## begin Given entries

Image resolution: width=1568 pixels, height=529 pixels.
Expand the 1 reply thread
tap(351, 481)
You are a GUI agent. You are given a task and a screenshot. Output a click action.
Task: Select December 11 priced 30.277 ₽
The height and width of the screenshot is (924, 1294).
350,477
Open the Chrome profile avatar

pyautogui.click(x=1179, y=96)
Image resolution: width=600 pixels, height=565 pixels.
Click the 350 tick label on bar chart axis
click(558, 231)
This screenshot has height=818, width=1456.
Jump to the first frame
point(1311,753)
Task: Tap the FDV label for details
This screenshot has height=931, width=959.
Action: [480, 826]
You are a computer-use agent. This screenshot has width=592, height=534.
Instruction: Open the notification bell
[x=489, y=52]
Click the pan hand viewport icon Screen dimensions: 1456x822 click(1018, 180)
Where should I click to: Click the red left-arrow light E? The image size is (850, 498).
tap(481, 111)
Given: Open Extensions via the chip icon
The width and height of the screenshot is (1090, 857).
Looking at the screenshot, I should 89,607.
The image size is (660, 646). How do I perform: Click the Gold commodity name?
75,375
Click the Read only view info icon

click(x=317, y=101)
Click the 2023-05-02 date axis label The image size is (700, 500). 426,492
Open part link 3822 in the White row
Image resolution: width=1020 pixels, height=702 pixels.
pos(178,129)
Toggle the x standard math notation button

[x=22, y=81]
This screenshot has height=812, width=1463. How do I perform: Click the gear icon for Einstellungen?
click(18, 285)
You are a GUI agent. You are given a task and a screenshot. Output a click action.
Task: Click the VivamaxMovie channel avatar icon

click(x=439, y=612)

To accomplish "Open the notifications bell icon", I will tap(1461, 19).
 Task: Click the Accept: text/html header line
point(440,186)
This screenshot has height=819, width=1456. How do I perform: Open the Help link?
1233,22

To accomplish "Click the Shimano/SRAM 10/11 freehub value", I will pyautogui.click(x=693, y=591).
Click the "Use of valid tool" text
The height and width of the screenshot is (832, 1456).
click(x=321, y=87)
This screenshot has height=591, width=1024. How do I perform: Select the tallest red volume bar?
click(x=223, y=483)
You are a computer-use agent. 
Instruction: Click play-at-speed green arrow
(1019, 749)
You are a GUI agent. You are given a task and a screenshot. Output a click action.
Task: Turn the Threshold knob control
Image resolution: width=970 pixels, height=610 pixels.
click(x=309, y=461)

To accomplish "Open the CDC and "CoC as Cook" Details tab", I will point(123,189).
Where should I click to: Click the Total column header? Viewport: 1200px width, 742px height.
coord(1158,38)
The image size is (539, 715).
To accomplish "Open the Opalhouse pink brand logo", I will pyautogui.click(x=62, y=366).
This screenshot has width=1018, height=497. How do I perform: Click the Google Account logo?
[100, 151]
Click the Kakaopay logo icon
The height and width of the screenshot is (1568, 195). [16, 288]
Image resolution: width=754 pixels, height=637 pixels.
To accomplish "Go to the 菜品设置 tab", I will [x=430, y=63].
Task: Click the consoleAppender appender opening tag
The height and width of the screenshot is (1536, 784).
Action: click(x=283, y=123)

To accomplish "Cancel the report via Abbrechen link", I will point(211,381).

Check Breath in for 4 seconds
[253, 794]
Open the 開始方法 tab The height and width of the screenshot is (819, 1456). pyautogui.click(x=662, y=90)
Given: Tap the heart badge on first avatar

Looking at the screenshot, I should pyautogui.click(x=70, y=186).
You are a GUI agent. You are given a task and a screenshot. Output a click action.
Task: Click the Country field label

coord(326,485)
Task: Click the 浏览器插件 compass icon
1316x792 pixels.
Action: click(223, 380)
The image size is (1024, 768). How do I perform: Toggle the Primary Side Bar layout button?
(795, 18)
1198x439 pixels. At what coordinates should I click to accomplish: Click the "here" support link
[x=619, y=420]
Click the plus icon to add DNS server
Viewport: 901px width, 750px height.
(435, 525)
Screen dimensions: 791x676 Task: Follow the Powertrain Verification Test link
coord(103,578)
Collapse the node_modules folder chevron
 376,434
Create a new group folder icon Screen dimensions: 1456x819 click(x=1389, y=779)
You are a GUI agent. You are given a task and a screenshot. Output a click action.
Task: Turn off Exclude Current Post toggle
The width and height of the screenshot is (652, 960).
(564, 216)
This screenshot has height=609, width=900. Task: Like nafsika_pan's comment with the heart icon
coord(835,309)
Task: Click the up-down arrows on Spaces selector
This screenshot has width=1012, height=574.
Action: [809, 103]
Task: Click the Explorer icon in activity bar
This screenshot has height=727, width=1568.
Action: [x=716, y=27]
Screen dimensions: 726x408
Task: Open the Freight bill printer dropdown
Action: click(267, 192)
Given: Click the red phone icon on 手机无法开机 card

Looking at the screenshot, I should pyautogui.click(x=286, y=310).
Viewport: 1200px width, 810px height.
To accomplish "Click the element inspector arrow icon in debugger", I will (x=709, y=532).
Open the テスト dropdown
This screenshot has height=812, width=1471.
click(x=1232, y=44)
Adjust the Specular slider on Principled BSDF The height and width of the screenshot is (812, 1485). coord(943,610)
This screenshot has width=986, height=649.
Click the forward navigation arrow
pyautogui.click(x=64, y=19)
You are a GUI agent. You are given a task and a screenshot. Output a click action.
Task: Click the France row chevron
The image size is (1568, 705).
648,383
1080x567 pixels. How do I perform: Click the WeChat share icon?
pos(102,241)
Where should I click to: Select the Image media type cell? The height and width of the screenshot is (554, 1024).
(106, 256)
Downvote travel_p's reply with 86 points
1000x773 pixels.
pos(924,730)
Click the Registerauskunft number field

## end Given entries

- [Exercise instructions]:
Transcribe the rows exactly, starting with the very first line and stopping after the line that contains "[x=489, y=52]", with that line included.

- [Written answer]:
Image resolution: width=1568 pixels, height=529 pixels.
Expand the 1 reply thread
tap(351, 481)
You are a GUI agent. You are given a task and a screenshot. Output a click action.
Task: Select December 11 priced 30.277 ₽
The height and width of the screenshot is (924, 1294).
350,477
Open the Chrome profile avatar

pyautogui.click(x=1179, y=96)
Image resolution: width=600 pixels, height=565 pixels.
Click the 350 tick label on bar chart axis
click(558, 231)
This screenshot has height=818, width=1456.
Jump to the first frame
point(1311,753)
Task: Tap the FDV label for details
This screenshot has height=931, width=959.
Action: [480, 826]
You are a computer-use agent. This screenshot has width=592, height=534.
Instruction: Open the notification bell
[x=489, y=52]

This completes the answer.